When considering cost allocations for the case, Davis-White HHJ followed the principles of case law precedent and the Civil Procedure Rules, that the unsuccessful party should bear all costs, but also considered that if the party challenging the will has reasonable grounds, then each party should bear their own costs. There was also a case for the estate to bear the costs had the testator been at fault.
In this case the default position would be for the unsuccessful party to pay all costs, but, says William Golightly Barrister at Gatehouse Chambers, commenting on the case, “the court can alternatively make a split costs order covering each issue”.
“However, in a case abandoned halfway through, the trial judge has the difficulty of making the assessment having heard only part of the evidence and so may have difficulty deciding whether ‘reasonable grounds’ have been established”, he added.

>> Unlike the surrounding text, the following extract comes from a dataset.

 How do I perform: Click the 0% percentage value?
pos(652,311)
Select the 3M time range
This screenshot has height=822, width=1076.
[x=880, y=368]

Davis-White HHJ eventually ruled that the Avison family did not have reasonable grounds for challenging the will and that as the unsuccessful party in the case, should pay the costs of both sides. It was also found that the testator was not at fault and the estate would therefore not be liable for costs.
“Practitioners must satisfy themselves at an early opportunity as to whether the cause of the litigation can properly be laid at the door of the testator or, alternatively, whether there are reasonable grounds … for challenging the will”, said Golightly.
“A proper analysis of these points at the outset of a contemplated will challenge may discourage speculative litigation resting on the false premise that a litigant chancing their arm in a will challenge will always get their costs paid for out of the estate”, he added.